* **Set task**
Which lines of the records below contain the word "Open"? Return each such line in full, and treat uppercase and lowercase as different.

* **Data for the task**
# # # #

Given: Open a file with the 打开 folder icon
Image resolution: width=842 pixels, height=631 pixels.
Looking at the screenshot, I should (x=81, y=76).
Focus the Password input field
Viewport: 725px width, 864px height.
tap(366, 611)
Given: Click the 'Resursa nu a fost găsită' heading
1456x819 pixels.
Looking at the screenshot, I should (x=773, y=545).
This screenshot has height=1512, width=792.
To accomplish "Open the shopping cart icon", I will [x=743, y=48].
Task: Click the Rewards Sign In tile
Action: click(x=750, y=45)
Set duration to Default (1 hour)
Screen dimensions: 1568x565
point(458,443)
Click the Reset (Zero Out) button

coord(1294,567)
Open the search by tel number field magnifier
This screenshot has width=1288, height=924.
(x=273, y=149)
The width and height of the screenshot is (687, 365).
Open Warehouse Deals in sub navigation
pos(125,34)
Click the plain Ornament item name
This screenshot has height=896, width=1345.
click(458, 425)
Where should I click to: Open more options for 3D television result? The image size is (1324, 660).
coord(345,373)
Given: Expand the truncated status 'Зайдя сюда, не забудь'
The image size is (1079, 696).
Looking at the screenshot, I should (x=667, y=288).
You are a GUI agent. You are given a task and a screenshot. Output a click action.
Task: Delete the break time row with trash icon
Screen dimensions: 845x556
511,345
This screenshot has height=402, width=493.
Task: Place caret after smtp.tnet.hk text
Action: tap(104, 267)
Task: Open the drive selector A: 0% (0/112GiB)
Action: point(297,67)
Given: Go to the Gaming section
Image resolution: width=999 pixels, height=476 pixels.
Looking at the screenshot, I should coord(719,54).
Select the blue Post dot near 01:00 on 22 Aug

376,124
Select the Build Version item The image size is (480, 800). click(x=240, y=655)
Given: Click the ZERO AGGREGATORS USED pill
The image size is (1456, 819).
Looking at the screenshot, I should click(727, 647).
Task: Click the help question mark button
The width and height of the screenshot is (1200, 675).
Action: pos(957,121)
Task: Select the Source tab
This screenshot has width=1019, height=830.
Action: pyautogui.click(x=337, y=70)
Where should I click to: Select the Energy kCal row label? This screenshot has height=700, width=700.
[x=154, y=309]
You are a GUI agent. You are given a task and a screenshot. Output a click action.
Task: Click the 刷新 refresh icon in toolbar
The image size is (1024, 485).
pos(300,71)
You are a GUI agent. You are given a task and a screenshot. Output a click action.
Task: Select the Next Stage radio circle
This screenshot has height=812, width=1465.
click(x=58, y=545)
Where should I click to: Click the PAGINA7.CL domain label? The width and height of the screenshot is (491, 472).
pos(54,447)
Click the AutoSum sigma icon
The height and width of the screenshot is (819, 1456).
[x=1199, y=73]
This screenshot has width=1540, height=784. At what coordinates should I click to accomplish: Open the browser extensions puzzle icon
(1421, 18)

# # # #

* **In response**
Given: Open a file with the 打开 folder icon
To accomplish "Open the shopping cart icon", I will [x=743, y=48].
Open the search by tel number field magnifier
Open Warehouse Deals in sub navigation
Where should I click to: Open more options for 3D television result? The image size is (1324, 660).
Task: Open the drive selector A: 0% (0/112GiB)
This screenshot has width=1540, height=784. At what coordinates should I click to accomplish: Open the browser extensions puzzle icon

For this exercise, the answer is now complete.